What do I need to learn?
- Why did the icing spill everywhere even though it looked like it was going to stay?
- Did the icing dent because it was too thick? How do I make it less thick if I’m supposed to fill it in?
- Why were the bottom of the cookies bubbly like that picture above?
I’m sorry for leaving you all hanging for so long. I got some threats, so I’m sorry to those who care (all of you). I won’t do it again.
At first glance, I couldn’t believe how cool these cookies looked… then I read what a b***h they were and I pictured you throwing them against the kitchen walls because that’s what I would’ve done if it were me making them. HA. You made me laugh and I enjoyed it. Thanks 🙂
Haha thank you! Thanks for reading! 🙂
YW. Enjoying all of your posts.
Awesome post! Reminds me of the time I tried a Martha cupcake recipe and it was a disaster 😦
Pingback: Recipe 18: Brown-Butter Toffee Blondies « Nate Makes Cookies
I think you’re too hard on yourself. Remember: Martha’s cookie elves are working diligently under threat of deportation, or worse that’s why they are so perfect. I really liked my inflamatory cookie.

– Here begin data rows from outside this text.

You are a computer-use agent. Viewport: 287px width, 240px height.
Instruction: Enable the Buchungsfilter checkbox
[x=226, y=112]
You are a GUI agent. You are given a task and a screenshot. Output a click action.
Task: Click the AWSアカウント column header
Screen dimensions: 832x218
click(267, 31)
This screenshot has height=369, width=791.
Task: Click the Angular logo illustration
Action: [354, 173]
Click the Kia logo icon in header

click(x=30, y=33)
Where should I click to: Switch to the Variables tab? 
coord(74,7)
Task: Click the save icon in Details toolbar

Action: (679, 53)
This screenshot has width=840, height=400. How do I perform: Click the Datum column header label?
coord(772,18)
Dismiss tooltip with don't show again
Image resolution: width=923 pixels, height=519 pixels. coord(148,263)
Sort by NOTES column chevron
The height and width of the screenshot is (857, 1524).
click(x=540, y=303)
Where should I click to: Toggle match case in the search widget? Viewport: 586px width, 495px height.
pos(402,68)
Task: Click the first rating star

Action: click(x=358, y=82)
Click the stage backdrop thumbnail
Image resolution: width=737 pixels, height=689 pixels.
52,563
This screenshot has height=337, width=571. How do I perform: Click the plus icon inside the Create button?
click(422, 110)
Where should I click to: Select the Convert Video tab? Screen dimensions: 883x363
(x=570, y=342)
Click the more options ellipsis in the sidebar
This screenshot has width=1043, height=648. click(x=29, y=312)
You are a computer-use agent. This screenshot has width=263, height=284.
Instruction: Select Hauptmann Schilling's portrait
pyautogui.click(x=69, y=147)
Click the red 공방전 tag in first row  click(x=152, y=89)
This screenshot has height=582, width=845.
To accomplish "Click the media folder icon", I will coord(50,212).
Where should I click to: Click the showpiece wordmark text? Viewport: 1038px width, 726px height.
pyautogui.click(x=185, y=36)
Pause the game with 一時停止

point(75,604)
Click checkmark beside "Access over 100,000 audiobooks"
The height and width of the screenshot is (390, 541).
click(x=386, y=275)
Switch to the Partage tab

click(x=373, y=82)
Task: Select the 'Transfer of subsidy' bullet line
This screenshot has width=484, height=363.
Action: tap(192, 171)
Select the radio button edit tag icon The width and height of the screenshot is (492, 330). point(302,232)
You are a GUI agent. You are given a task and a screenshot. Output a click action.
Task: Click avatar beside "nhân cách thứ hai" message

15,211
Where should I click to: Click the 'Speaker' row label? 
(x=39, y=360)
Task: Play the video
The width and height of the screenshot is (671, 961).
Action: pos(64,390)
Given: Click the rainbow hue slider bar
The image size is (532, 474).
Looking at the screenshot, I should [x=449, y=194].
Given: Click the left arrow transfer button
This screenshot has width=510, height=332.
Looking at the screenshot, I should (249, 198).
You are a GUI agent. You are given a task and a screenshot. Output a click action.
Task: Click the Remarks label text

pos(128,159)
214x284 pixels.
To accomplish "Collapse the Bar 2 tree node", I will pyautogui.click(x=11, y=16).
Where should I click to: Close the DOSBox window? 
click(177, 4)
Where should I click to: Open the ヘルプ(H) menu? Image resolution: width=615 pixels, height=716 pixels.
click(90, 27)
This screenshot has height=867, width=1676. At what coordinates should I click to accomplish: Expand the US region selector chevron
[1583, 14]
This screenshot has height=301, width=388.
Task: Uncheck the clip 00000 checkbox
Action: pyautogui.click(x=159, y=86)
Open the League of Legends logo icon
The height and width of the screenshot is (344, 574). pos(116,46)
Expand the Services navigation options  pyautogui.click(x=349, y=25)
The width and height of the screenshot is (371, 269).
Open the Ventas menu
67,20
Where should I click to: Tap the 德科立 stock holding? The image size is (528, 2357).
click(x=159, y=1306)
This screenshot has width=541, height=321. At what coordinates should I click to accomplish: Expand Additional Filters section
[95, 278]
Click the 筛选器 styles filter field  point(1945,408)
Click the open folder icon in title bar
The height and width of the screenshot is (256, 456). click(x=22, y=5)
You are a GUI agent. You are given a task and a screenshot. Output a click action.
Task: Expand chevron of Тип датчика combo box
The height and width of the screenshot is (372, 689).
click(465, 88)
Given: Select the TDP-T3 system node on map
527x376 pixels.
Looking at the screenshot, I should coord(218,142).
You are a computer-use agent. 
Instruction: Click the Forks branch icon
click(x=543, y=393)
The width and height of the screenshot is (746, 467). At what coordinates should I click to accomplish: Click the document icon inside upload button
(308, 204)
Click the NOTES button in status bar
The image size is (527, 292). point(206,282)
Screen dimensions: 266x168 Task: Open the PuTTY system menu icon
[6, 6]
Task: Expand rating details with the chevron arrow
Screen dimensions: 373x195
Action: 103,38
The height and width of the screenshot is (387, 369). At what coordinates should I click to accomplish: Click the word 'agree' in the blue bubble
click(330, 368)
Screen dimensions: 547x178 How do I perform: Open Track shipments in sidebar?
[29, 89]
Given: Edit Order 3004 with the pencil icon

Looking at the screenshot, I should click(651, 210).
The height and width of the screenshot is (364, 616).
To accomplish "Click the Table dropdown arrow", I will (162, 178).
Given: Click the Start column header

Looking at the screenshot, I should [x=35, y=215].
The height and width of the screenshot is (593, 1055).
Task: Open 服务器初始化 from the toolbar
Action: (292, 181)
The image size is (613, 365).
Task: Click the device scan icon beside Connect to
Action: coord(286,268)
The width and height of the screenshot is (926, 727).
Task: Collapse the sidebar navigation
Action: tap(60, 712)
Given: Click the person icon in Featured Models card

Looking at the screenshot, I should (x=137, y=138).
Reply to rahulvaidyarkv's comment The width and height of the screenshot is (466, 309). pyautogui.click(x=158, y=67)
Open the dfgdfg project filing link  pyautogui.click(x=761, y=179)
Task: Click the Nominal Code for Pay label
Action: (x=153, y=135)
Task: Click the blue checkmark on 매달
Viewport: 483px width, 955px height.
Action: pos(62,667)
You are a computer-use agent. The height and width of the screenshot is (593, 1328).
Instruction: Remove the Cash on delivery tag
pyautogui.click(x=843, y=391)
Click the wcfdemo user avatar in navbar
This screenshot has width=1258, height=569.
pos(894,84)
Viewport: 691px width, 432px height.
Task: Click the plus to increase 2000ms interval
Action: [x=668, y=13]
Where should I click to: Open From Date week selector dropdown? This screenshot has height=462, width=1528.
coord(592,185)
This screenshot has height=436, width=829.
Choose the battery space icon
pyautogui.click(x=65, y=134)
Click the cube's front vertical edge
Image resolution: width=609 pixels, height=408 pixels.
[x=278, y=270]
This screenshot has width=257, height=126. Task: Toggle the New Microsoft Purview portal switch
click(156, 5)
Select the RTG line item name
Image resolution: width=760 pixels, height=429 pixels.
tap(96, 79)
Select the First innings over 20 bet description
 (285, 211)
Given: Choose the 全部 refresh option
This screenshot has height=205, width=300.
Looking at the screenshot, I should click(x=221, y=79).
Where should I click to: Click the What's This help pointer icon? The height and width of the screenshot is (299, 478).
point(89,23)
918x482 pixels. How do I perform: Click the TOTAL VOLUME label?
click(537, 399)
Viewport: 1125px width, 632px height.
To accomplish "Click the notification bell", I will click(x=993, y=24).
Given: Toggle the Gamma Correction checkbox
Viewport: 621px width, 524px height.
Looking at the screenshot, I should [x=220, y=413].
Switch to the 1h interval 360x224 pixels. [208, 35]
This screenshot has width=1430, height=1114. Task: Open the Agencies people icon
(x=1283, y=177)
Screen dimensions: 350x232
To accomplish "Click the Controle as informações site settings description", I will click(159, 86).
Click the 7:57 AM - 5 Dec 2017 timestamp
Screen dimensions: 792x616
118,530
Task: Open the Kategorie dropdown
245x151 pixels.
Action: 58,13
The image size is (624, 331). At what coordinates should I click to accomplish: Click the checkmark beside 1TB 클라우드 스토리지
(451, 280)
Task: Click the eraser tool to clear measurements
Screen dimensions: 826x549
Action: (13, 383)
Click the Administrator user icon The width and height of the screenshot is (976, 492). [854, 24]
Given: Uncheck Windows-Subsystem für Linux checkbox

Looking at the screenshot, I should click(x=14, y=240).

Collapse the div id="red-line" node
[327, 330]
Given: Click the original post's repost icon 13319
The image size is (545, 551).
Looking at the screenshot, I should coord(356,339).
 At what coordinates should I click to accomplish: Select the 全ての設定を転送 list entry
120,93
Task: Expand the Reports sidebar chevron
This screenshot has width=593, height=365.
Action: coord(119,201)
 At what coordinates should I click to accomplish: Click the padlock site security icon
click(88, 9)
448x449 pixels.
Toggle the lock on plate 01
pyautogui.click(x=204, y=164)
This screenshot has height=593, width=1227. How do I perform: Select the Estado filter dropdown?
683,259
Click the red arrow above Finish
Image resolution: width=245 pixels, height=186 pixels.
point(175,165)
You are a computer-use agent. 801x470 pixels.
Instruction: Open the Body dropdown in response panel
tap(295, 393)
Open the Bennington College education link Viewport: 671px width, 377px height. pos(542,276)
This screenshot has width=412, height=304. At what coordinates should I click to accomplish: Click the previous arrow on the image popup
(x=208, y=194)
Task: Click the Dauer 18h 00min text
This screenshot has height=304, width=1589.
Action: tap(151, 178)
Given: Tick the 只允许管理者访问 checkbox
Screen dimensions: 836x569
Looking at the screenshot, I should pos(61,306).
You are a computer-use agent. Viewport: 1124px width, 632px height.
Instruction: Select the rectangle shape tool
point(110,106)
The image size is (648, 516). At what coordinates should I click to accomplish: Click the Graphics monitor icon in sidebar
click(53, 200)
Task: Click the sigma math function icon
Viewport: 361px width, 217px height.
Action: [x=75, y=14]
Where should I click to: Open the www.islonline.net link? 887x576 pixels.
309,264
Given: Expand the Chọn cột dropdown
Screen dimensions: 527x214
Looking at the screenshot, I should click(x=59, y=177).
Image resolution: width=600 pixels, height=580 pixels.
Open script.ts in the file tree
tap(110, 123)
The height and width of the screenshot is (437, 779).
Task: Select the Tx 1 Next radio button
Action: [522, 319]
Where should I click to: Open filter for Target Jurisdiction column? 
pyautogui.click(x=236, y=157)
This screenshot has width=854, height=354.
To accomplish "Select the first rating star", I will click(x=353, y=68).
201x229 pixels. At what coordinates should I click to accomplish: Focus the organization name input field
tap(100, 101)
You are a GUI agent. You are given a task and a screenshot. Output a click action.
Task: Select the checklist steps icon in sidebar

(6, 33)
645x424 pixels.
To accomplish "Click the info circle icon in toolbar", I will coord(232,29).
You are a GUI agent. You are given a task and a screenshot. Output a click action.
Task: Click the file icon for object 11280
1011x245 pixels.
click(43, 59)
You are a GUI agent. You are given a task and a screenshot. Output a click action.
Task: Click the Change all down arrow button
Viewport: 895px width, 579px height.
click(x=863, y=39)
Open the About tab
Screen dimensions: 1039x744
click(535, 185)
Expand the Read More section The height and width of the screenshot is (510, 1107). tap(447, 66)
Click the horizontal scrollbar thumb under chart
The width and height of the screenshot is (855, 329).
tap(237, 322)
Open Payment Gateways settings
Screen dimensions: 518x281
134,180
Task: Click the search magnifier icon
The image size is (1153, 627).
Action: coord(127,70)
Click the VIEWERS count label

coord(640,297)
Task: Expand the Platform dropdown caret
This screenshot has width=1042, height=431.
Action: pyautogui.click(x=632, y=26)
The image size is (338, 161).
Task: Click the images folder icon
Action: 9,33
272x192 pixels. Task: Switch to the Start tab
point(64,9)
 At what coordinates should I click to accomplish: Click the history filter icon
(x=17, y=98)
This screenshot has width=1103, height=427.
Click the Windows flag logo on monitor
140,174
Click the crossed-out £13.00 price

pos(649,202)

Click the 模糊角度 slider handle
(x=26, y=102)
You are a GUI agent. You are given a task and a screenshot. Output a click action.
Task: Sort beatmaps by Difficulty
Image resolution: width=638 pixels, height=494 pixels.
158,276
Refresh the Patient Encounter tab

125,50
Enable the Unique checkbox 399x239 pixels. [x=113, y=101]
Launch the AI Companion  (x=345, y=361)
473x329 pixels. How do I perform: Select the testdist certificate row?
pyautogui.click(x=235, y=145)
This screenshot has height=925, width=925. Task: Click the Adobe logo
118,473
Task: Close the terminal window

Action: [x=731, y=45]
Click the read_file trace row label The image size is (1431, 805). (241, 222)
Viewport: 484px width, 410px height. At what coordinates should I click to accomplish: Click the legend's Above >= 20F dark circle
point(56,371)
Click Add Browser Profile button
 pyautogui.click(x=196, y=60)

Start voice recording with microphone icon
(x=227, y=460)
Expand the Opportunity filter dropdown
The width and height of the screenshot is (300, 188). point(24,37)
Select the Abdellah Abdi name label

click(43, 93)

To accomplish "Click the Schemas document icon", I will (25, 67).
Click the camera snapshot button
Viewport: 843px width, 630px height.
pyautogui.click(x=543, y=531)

I ate my cookie. It said “Slut” on it. It was both appropriate and delicious.
The outline needs to be a thicker consistency than your flooding icing, aka, different batches essentially, so that might be one problem. Royal icing can take 48 hours to set up- if you don’t mind raw eggs the icing made with egg whites instead of powder sets up much faster. I’ve made these types of cookies before and determined that royal icing is nasty tasting and bitchy, so it’s hardly worth the hard work. You can do amazing things with it tho, once you get really skilled!!!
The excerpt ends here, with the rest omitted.